**Problem:**
Across the material below, how many lines hold the word "agent"? Only the number should be given.

**Source information:**
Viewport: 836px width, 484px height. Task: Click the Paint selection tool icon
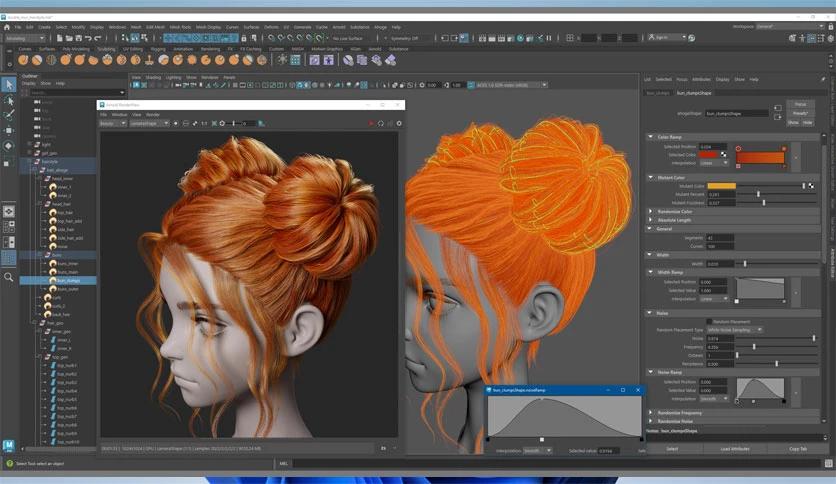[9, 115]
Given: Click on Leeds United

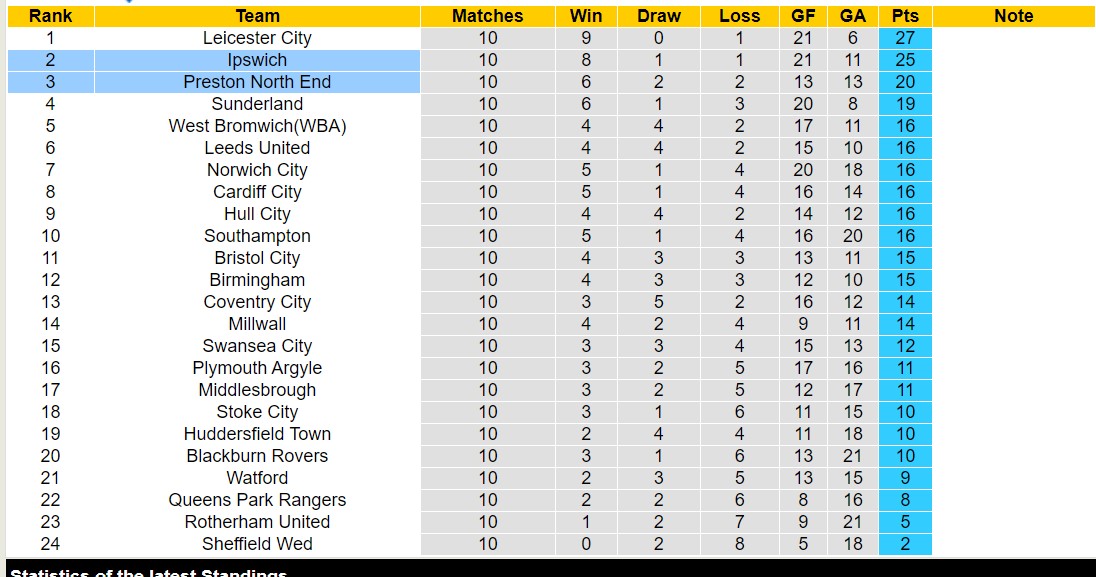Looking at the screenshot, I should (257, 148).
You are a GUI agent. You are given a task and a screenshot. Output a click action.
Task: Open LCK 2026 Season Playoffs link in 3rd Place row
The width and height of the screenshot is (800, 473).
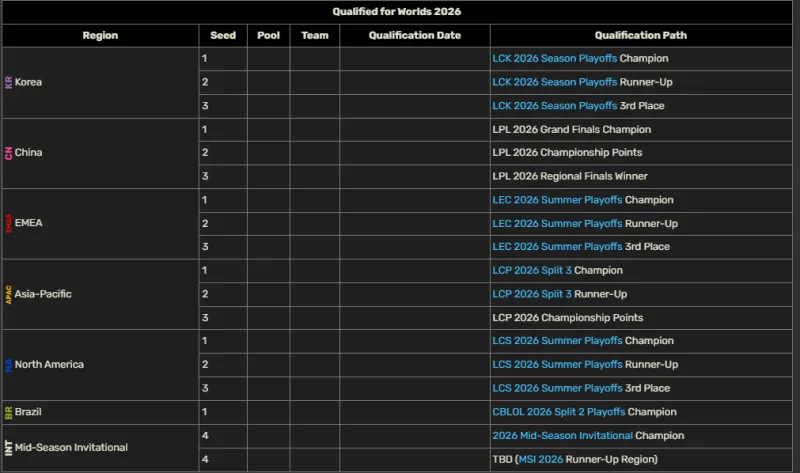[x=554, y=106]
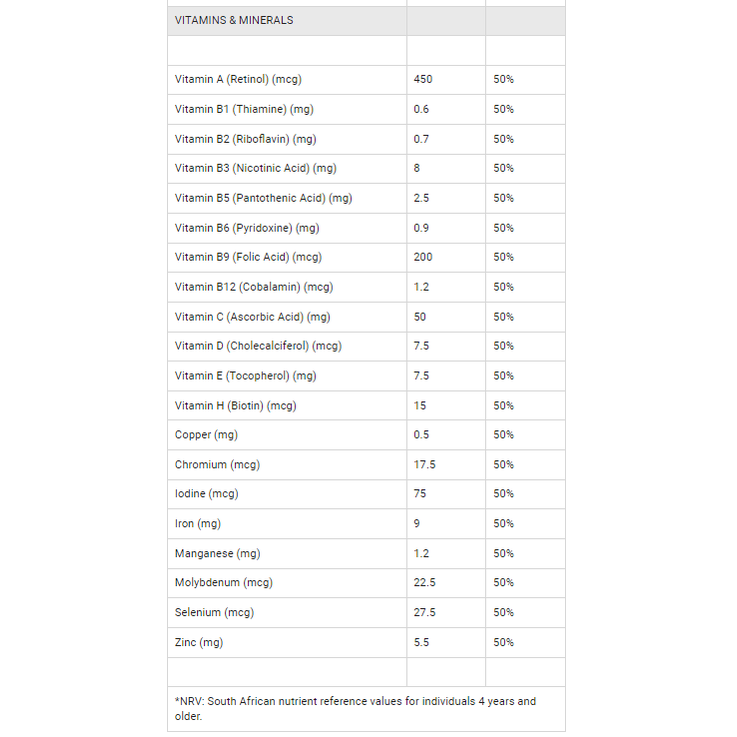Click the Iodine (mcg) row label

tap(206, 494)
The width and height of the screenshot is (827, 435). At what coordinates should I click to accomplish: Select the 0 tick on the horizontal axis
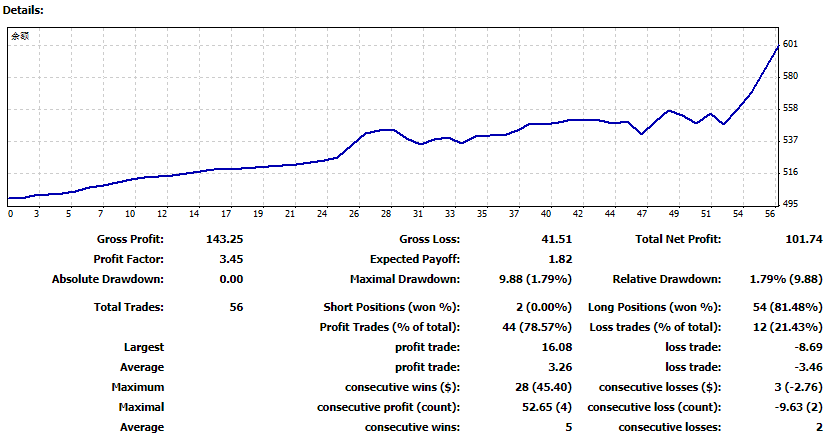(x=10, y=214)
---
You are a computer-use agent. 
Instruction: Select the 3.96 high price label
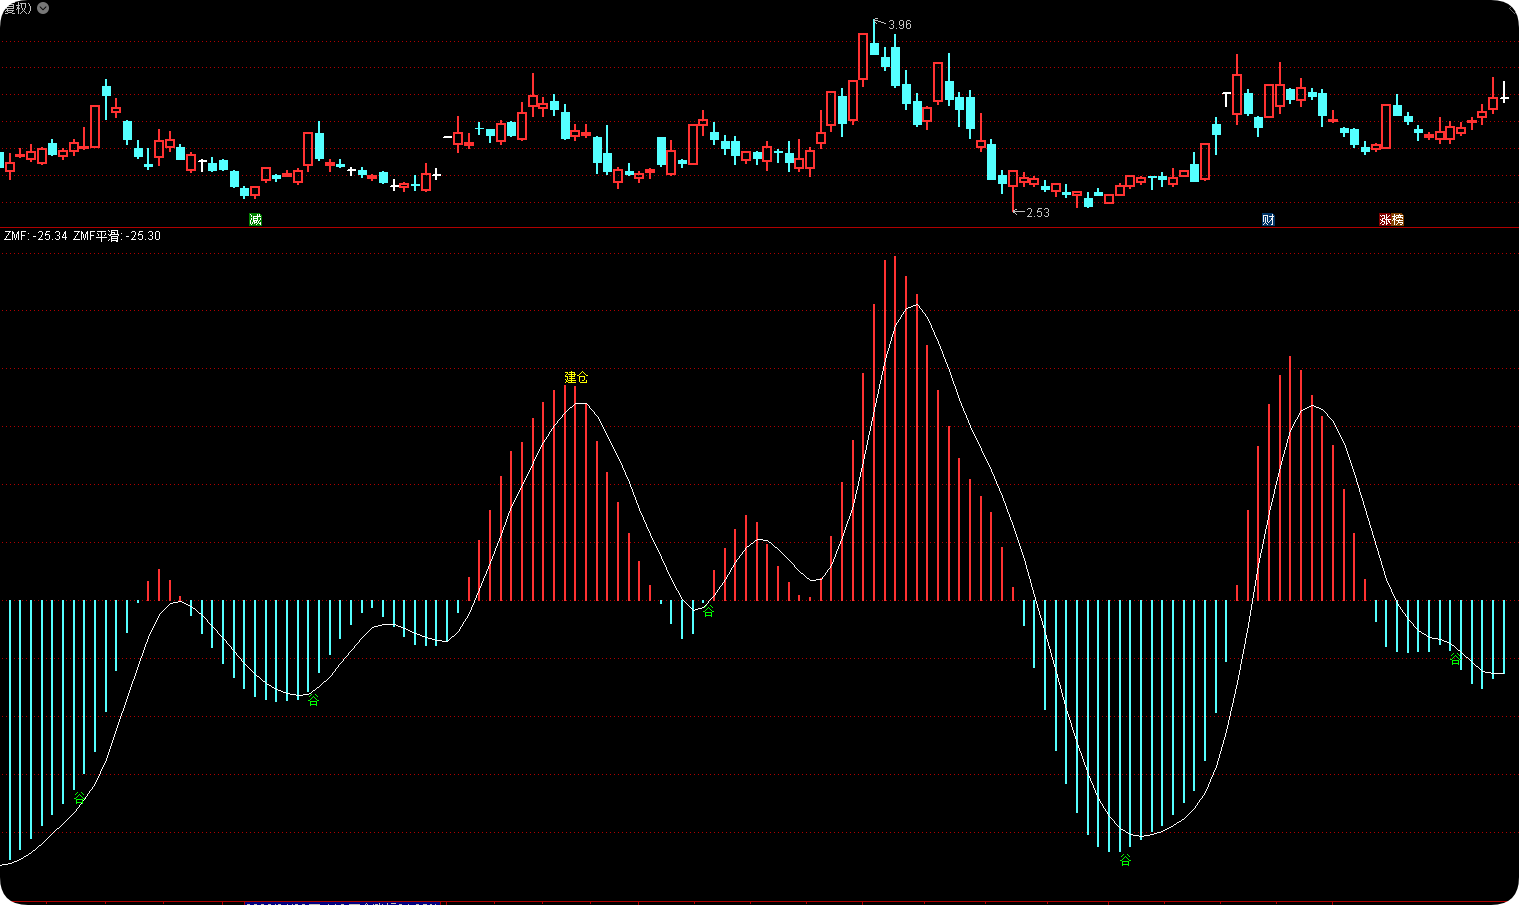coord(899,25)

**Answer to this task:**
2